** BRANO SCELTO **
━━━━━━━━━━━━━━━━━━━━━━━━━━━━━━

Il Consigliere
delegato della Città Metropolitana Giuseppe Giordano ha preso parte al
seminario
Confagricoltura
Reggio Calabria, a seguito di un ciclo itinerante di appuntamenti sul
territorio della Città Metropolitana, ha voluto chiudere questo percorso
informativo a Reggio Calabria con un Incontro-Seminario sul tema “Piano
Strategico Nazionale per la Pac 2023/2027; le scelte e le opportunità per le
imprese agricole” tenuto presso la Sala Trisolini di Palazzo Alvaro.
Il seminario
è stato coordinato da Diego Suraci, direttore della sezione reggina
dell’Associazione, il quale ha introdotto i relatori chiedendo agli
imprenditori associati presenti nella sala gremita la massima attenzione per la
preziosità e la rilevanza dell’argomento in vista anche di imminenti scadenze
alle quali non si può arrivare impreparati. In scaletta previsti gli interventi
di Daniela Simeone, ufficio tecnico Confagricoltura Calabria, Angelo Politi,
Direttore Confagricoltura Calabria, ed Alberto Statti, Presidente
Confagricoltura Calabria.
Per la Città
Metropolitana è intervenuto il consigliere Giuseppe Giordano, delegato al
settore Agricoltura. Nel merito della tematica, dopo i rituali saluti
istituzionali, Giordano si è concentrato sul sottolineare l’importanza e la
necessità di arrivare uniti a queste cruciali scadenze previste non solo dalla
Pac ma anche dal Pnrr e proseguire assieme in un percorso che deve vedere
protagonisti gli attori principali di tutto il settore e comparto agroalimentare:
dai semplici coltivatori alle associazioni di categoria, la Camera di
Commercio, l’Università ed ogni altro soggetto coinvolto in modo diretto o
indiretto.

━━━━━━━━━━━━━━━━━━━━━━━━━━━━━━

Voci archiviate
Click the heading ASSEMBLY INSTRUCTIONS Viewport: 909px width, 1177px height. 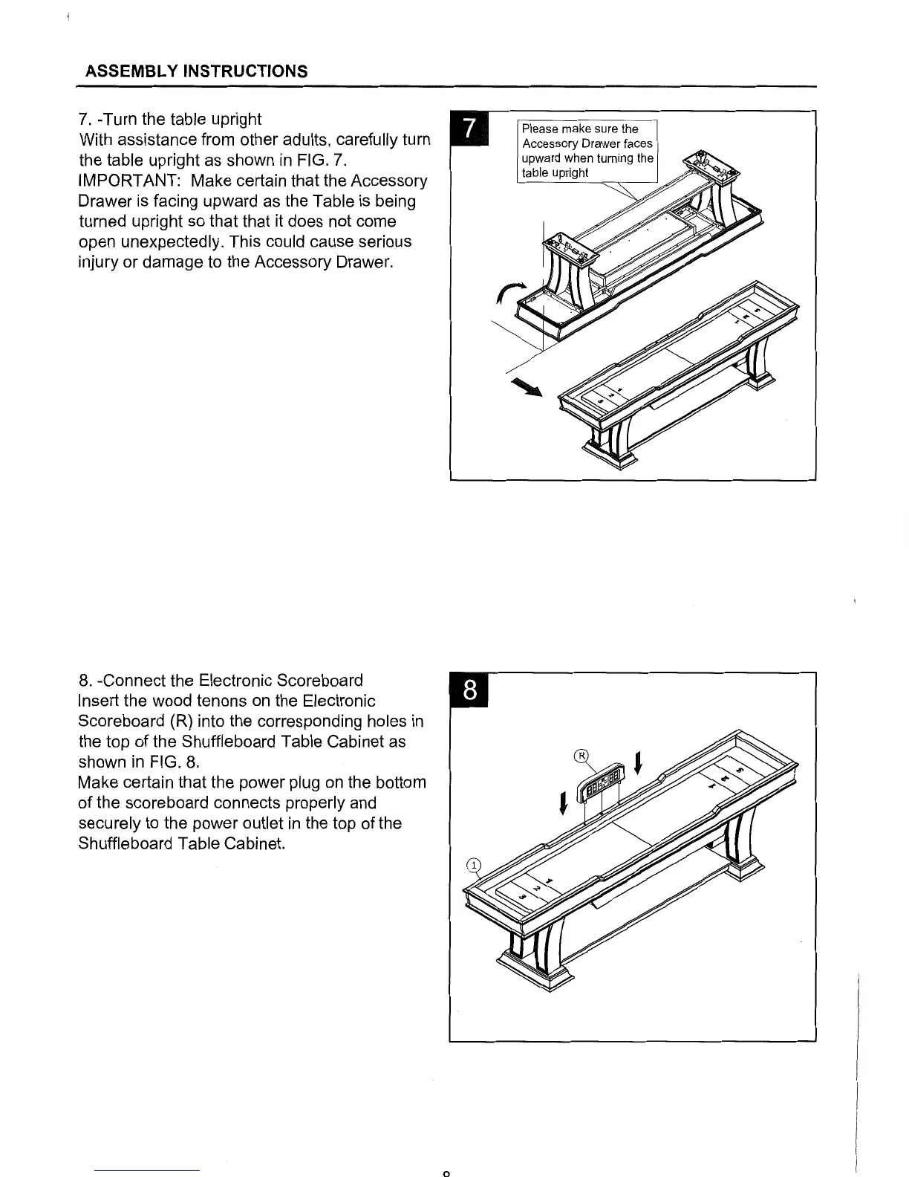[196, 71]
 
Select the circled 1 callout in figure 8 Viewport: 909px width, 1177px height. [472, 864]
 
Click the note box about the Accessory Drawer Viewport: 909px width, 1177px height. [587, 150]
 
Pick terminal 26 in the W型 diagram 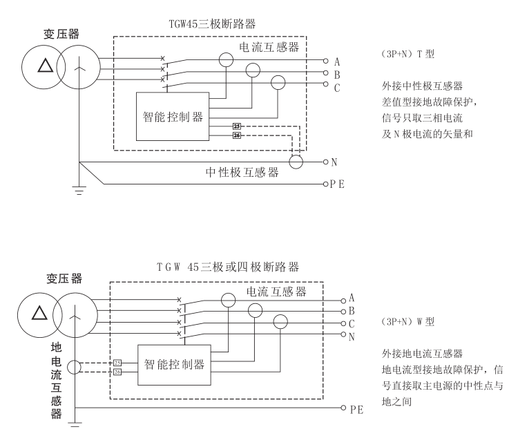[117, 374]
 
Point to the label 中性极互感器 [242, 173]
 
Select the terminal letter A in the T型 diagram [335, 60]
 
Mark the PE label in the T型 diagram [337, 185]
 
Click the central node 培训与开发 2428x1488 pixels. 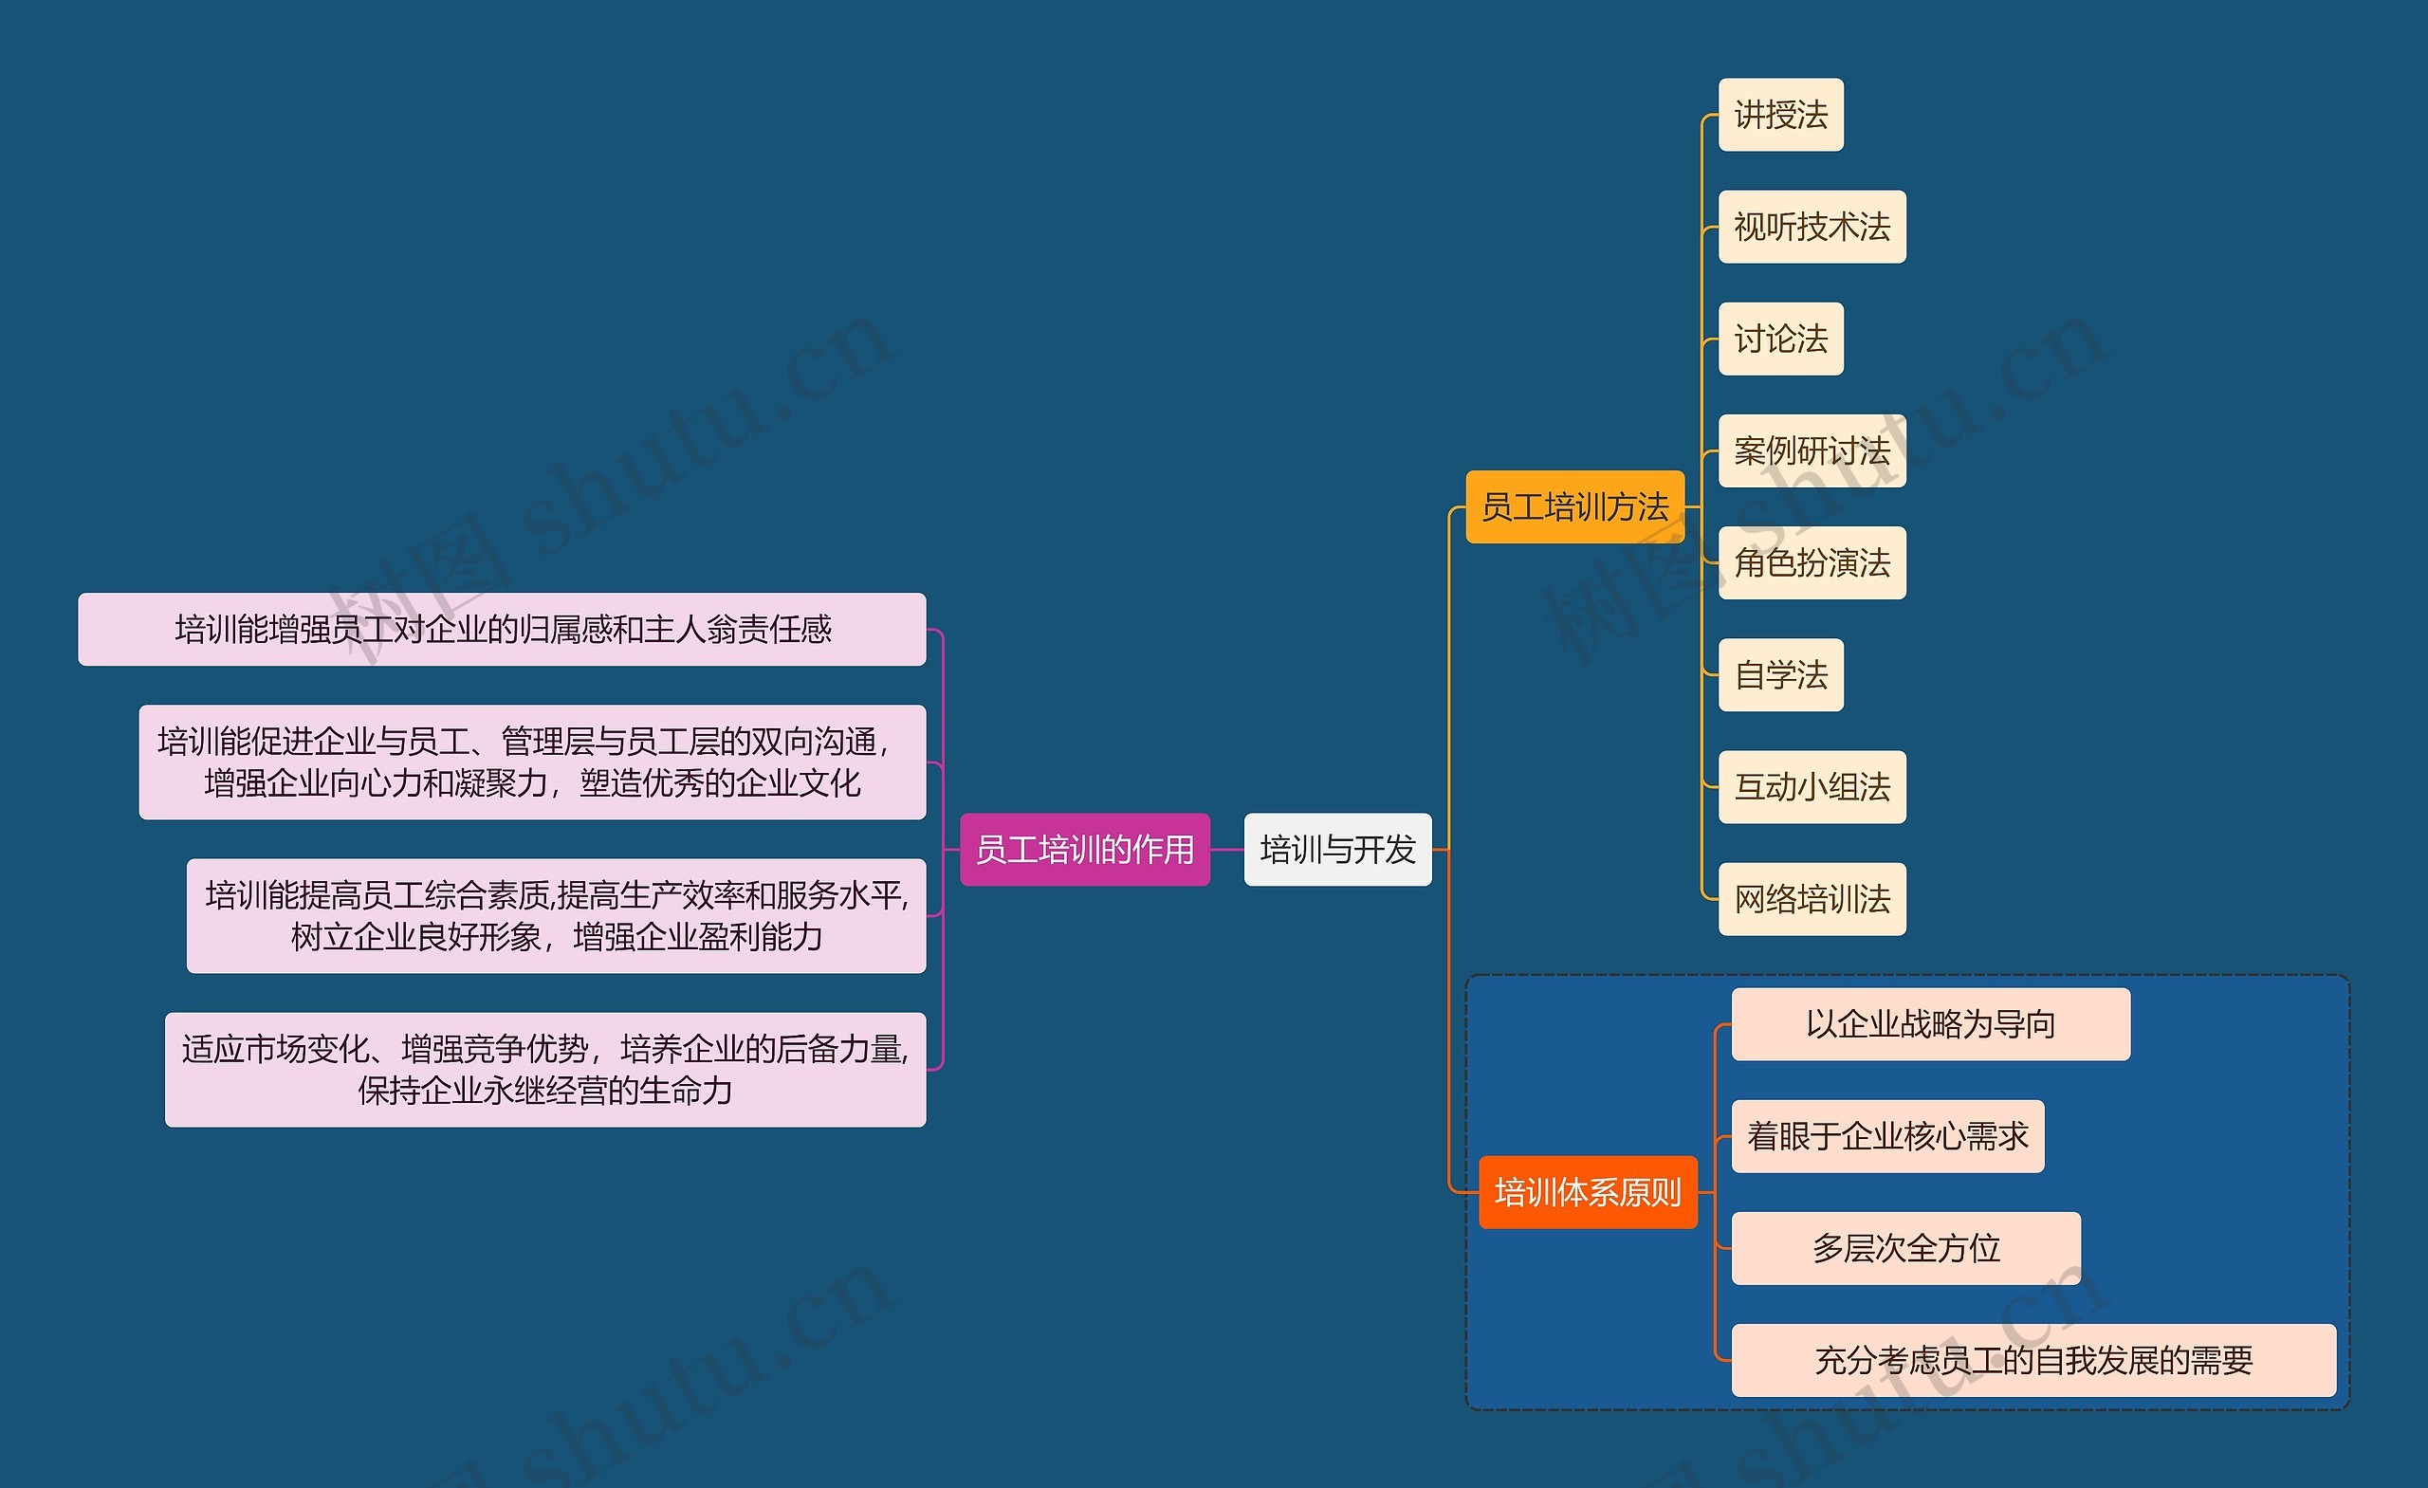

━━━━━━━━━━━━━━━━━━━━━━━━━━━━━━

** LAVORO DA SVOLGERE **
**a.** Rispondi a queste domande sul brano:
(i) Chi ha coordinato il seminario?
(ii) In quale sala si è tenuto l'incontro?
(iii) Di quale settore è delegato il consigliere Giuseppe Giordano?
**b.** Riassumi il brano in due frasi.
**c.** Riprendi il brano sul seminario di Confagricoltura e proseguilo dopo l'ultima frase.
Le righe fornite sono materiale a sé, distinto dal brano.

** RISPOSTE **
**a.**
(i) Diego Suraci, direttore della sezione reggina dell'Associazione.
(ii) Nella Sala Trisolini di Palazzo Alvaro.
(iii) Del settore Agricoltura.

**b.** Confagricoltura Reggio Calabria ha chiuso un ciclo itinerante di appuntamenti con un seminario sul Piano Strategico Nazionale per la Pac 2023/2027, tenuto nella Sala Trisolini di Palazzo Alvaro e coordinato da Diego Suraci. Per la Città Metropolitana è intervenuto il consigliere Giuseppe Giordano, delegato all'Agricoltura, che ha sottolineato la necessità di arrivare uniti alle scadenze previste dalla Pac e dal Pnrr.

**c.**
“Vogliamo seguire con attenzione, passo passo - ha
affermato - ed approfondire aspetti tecnici e politici di ogni significativo
appuntamento dedicato al tema della Pac, del Pnrr e di ogni altro strumento che
possa consentire al nostro humus imprenditoriale territoriale di sfruttare al
meglio quelle opportunità di sviluppo che coniughino sostenibilità ed economia
con un processo virtuoso. Indirizzi individuati dalla Comunità Europea che pone
al centro la questione ambientale, del cambio climatico, della biodiversità e
finanche della preservazione del territorio in ogni suo aspetto. Nel nostro ruolo
di Città Metropolitana possiamo intervenire in modo limitato perché ancora, ci
auguriamo per poco, non si è concretizzato l’auspicato trasferimento di
funzioni da parte della Regione. Nondimeno devo e voglio rendere noto che
abbiamo avviato un’ottima interlocuzione con l’assessore Gallo per raggiungere
questo obiettivo che ci consentirà di attuare politiche di prossimità più
efficaci garantendo una maggiore presenza sui territori. Il settore
agroalimentare, da recenti report, vedi ad esempio quello di Camera di
Commercio, risulta in assoluto quello economicamente più consistente e quindi
trainante. Ecco perché dobbiamo compiere uno sforzo congiunto, ognuno nel suo
ruolo, per valorizzare questo dato ed implementarlo ulteriormente”.